Along with the men onshore, 15,500 parachuted into northern France with the paratroopers of the U.S. 82nd and 101st Airborne Divisions. More than 7,500 additional troops from the British 6th Airborne Division were dropped in behind enemy lines.
Led by Lt. Colonel James Rudder, 190 U.S. Army Rangers of the 2nd Ranger Battalion scaled the treacherously steep promontory cliff of Pointe du Hoc. Plunging their Ranger daggers into the cliff face, they slowly climbed up rope ladders tenuously secured by grappling hooks. The fire raining down on them from Nazi defenses was relentless. But the Rangers made it to the top.
Once there, they took out deadly guns trained on the men embarking on the beaches below and held the vital observatory casemates overlooking Utah and Omaha. After two days of brutal struggle, only 90 rangers could continue fighting.
The most recent and accurate modern study reports that 4,390 Allied men died on D-Day. Although the toll was lower than planners had feared, the number is still shocking. Churchill had remarked to his wife the night before the attack, “Do you realize that by the time you wake up in the morning 20,000 men may have been killed?” Compared to predictions given beforehand, the relatively low casualties incurred during Operation Neptune is a testament to the meticulous planning of Allied command as well as the remarkable fighting prowess of the troops on the ground.

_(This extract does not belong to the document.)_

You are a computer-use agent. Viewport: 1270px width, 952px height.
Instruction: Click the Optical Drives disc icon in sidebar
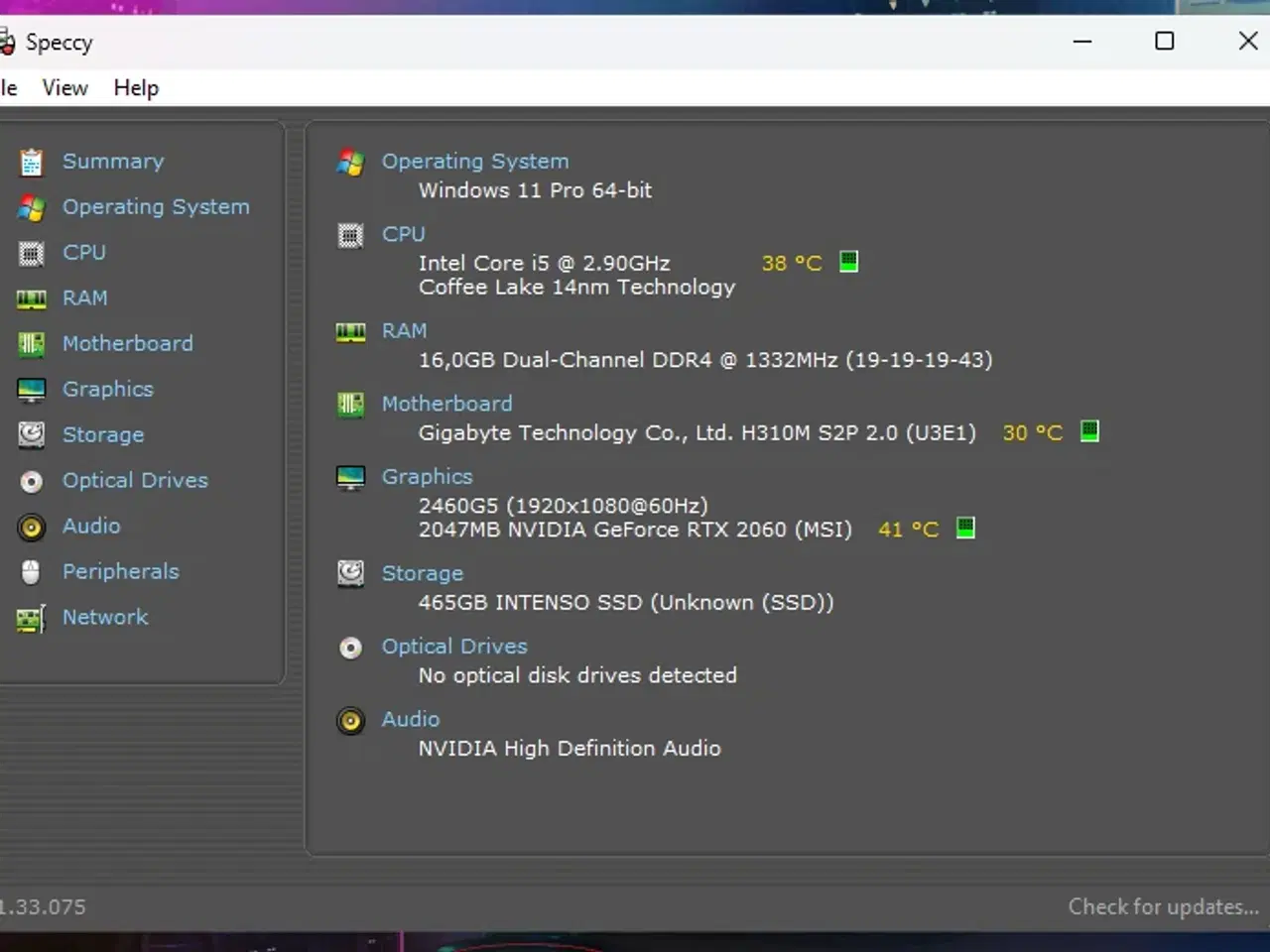(31, 480)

It’s hard to imagine enduring even a few minutes of what the Allied Expeditionary Force experienced on June 6, 1944. Most men who disembarked the landing craft that day were in their early 20s. By all rights, they should have been working at the local hardware store, helping their fathers plant crops, or enjoying the summer break from college classes. Instead, they were 5,000 miles away from home at the most dangerous place on earth.
Every day, we mourn the passing of more these brave men. Now in their mid to late 90s, there will soon come a time when none remain among us. We must never forget their heroic service and sacrifice on that fateful day 75 years ago. We must cherish their memory, thank God for them in our prayers, and make sure that future generations know of their increasingly uncommon valor.
The soldiers of D-Day represent mankind at its most noble, most valiant, and most selfless. They truly were the Greatest Generation. Above all, they were John 15:13 in action: “Greater love hath no man than this, that a man lay down his life for his friends.”